You should also be aware that if you're using sub-queries, even running EXPLAIN can be slow (almost as slow as the query itself in some cases).
As far as I'm aware, MySQL doesn't provide any way to estimate the time a query will take to run. Could you log the time each query takes to run, then build an estimate based on the history of past similar queries?
I think if you want to have a chance of building something reasonably reliable out of this, what you should do is build a statistical model out of table sizes and broken-down EXPLAIN result components correlated with query processing times. Trying to build a query execution time predictor based on thinking about the contents of an EXPLAIN is just going to spend way too long giving embarrassingly poor results before it gets refined to vague usefulness.

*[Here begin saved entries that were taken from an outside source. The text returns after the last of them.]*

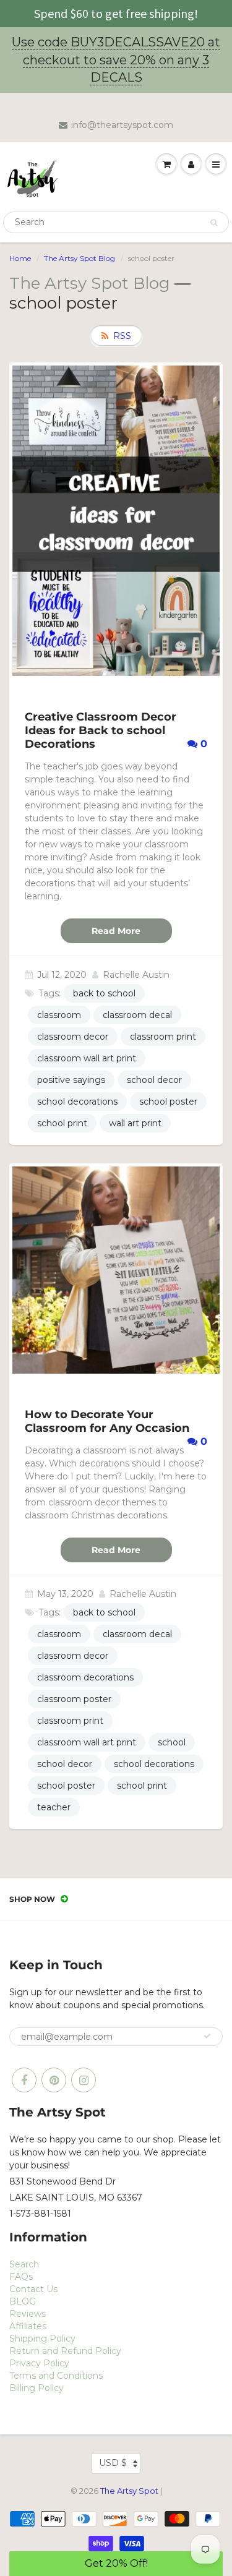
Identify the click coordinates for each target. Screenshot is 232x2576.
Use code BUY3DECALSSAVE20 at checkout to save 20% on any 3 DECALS (116, 60)
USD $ (113, 2462)
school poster (168, 1101)
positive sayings (71, 1079)
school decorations (77, 1101)
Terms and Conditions (56, 2375)
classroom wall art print (86, 1058)
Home (20, 258)
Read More (116, 930)
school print (62, 1123)
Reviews (27, 2313)
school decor (154, 1079)
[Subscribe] (207, 2036)
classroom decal (137, 1015)
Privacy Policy (39, 2363)
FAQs (21, 2276)
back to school (104, 993)
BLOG (22, 2301)
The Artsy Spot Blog (79, 258)
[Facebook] (24, 2080)
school (172, 1742)
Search (24, 2264)
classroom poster (74, 1699)
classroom (59, 1015)
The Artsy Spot (129, 2491)
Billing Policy (36, 2388)
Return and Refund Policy (65, 2350)
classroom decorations (85, 1677)
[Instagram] (83, 2080)
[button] (116, 2563)
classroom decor (72, 1036)
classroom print (163, 1036)
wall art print (135, 1123)
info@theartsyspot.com (122, 125)
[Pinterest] (53, 2080)
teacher (54, 1807)
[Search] (214, 223)
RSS (122, 335)
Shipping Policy (42, 2338)
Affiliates (27, 2326)
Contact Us (33, 2289)
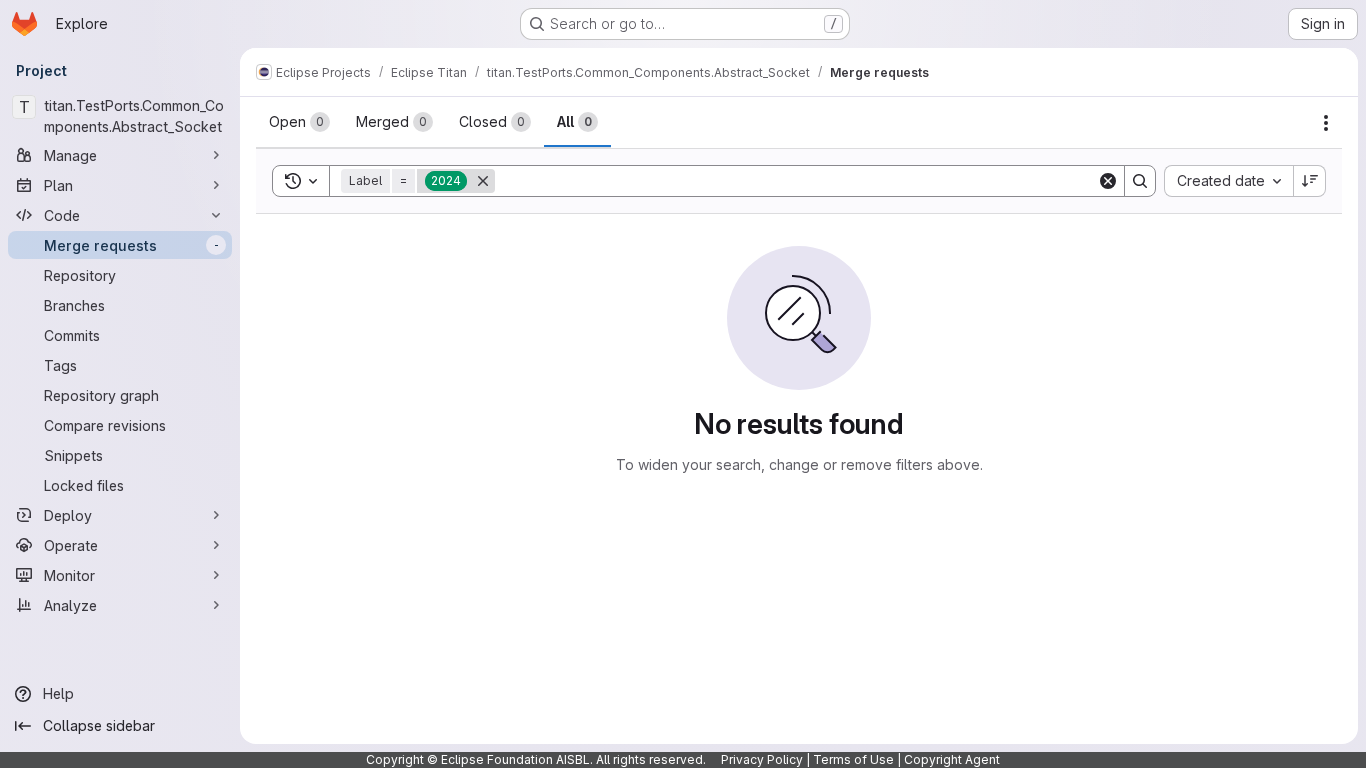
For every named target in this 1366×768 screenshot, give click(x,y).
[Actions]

MySQL EXPLAIN has a column called Key. If there is something in this column, this is a very good indication, it means that the query will use an index.
Queries that use indicies are generally safe to use since they were likely thought out by the database designer when (s)he designed the database.
However
There is another field called Extra. This field sometimes contains the text using_filesort.
This is very very bad. This literally means MySQL knows that the query will have a result set larger than the available memory, and therefore will start to swap the data to disk in order to sort it.
Conclusion
Instead of trying to predict the time a query takes, simply look at these two indicators. If a query is using_filesort, deny the user. And depending on how strict you want to be, if the query is not using any keys, you should also deny it.